2013 Malibu Eco Sales Hit by Old Model Discounts

Chevrolet’s Malibu Eco, the mild hybrid, which represents the first of the 2013 Malibu models, is facing stiff competition, from the old conventional 2012 version.

With incentives on the 2012 to help dealers clear out old inventory, the new Eco, on sale since March, hasn’t got off to a good start, especially since it costs around $6,000 more than the old model.

Furthermore, with the base model will not be available until later this month and has been criticized for its cost and performance compared to “true” hybrid versions of such cars as the Ford Fusion, Hyundai Sonata, and Toyota Camry. The Malibu is EPA rated at 29 mpg combined versus the Ford Fusion’s 39, Hyundai Sonata’s 37 and Camry Hybrid’s 41 mpg. What’s more, it’s only around $600 cheaper than the current Sonata Hybrid and its cousin, the Kia Optima Hybrid.

Additionally, with base models of these other cars, nearing the Malibu Eco’s fuel economy numbers (the regular Camry, Optima and Sonata get 28 mpg combined) and costing significantly less (well over $3,000 in most cases), GM’s strategy of introducing the Eco model six months before the conventional Malibu is so far proving to be more a hindrance than a benefit.

However, despite around 7,000 Eco models being sold from March through June, versus some 10,000 2012 Malibus, GM says sales are meeting expectations. Chevrolet’s director of marketing, Russ Clark, recently said, “the car’s performing about where we thought it would.”

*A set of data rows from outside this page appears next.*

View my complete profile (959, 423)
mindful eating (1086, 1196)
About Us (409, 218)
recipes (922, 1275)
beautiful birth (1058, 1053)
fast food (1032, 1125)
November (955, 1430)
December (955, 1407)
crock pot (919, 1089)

If the base, 2.5-engine 2013 Malibu is able to deliver similar fuel economy numbers to the Camry and Sonata and also it’s Eco sister, things aren’t likely to bode well for the latter, especially given current economic conditions, where many car shoppers are looking to stretch a buck that much further.

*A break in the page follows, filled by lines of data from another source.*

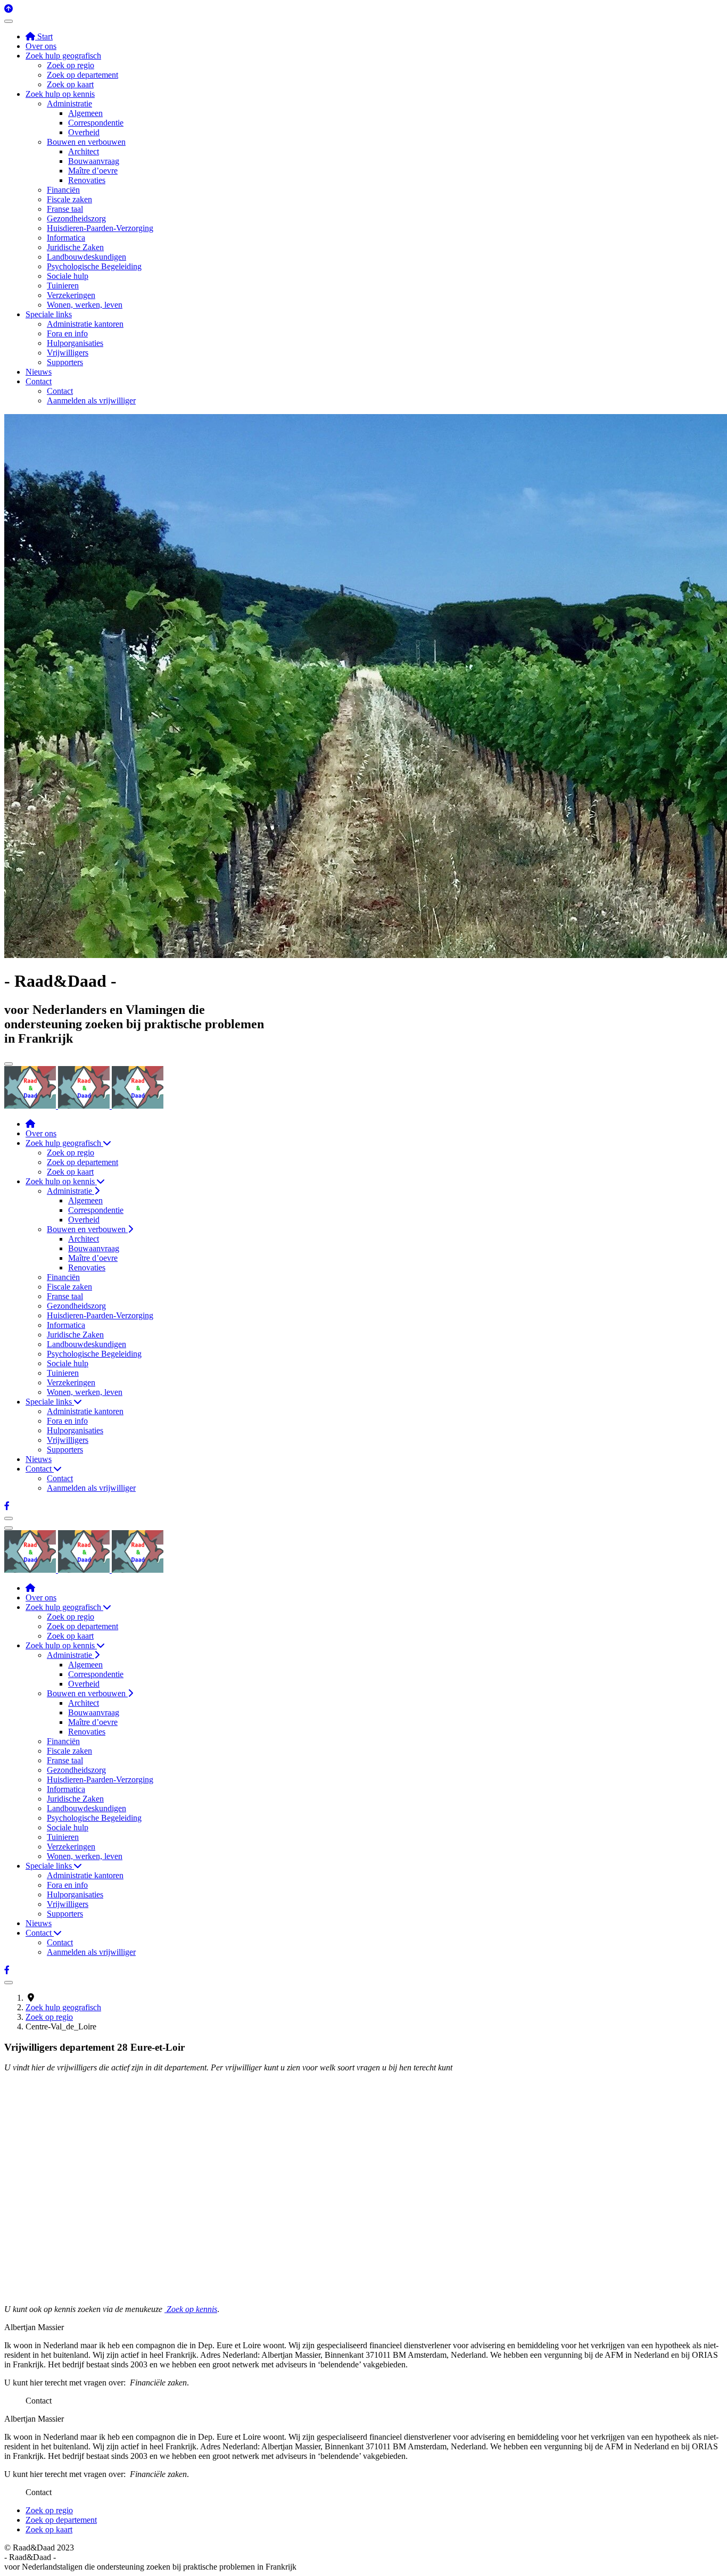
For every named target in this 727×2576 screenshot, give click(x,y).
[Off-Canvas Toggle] (8, 21)
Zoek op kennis (190, 2309)
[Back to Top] (8, 8)
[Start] (30, 1123)
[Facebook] (7, 1505)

However, Clark said the base Malibu won’t incorporate the same level of content as the Eco, which comes standard with the MyLink info entertainment system among other things. Still, if consumers continue to emphasize price (which means dealers will be less likely to sell more highly optioned models) and the popularity of full hybrids continues to grow, then its likely cars such as the Malibu Eco will have a rather short shelf life.

Automotive news via Auto Guide

  • Van

    How does this compare with the Ford Taurus with Start/stop?

  • c_harnett

    The Camry hybrid LE, with far better fuel economy and far fewer conventional features as standard has been handily outselling the Malibu Eco (which dealers have been discounting).

    From this, we can conclude that hybrid buyers want a hybrid that actually saves big on fuel.

    This is not a surprise to anybody who checked sales of the original BAS hybrids vs the Prius.

    But it would seem that GM has still not gotten the memo.

  • Josh Cooper

    The thing is just too expensive for what you get. It’s like that with all hybrids sadly, people still don’t save enough money to really compensate the cost of fuel for a regular vehicle.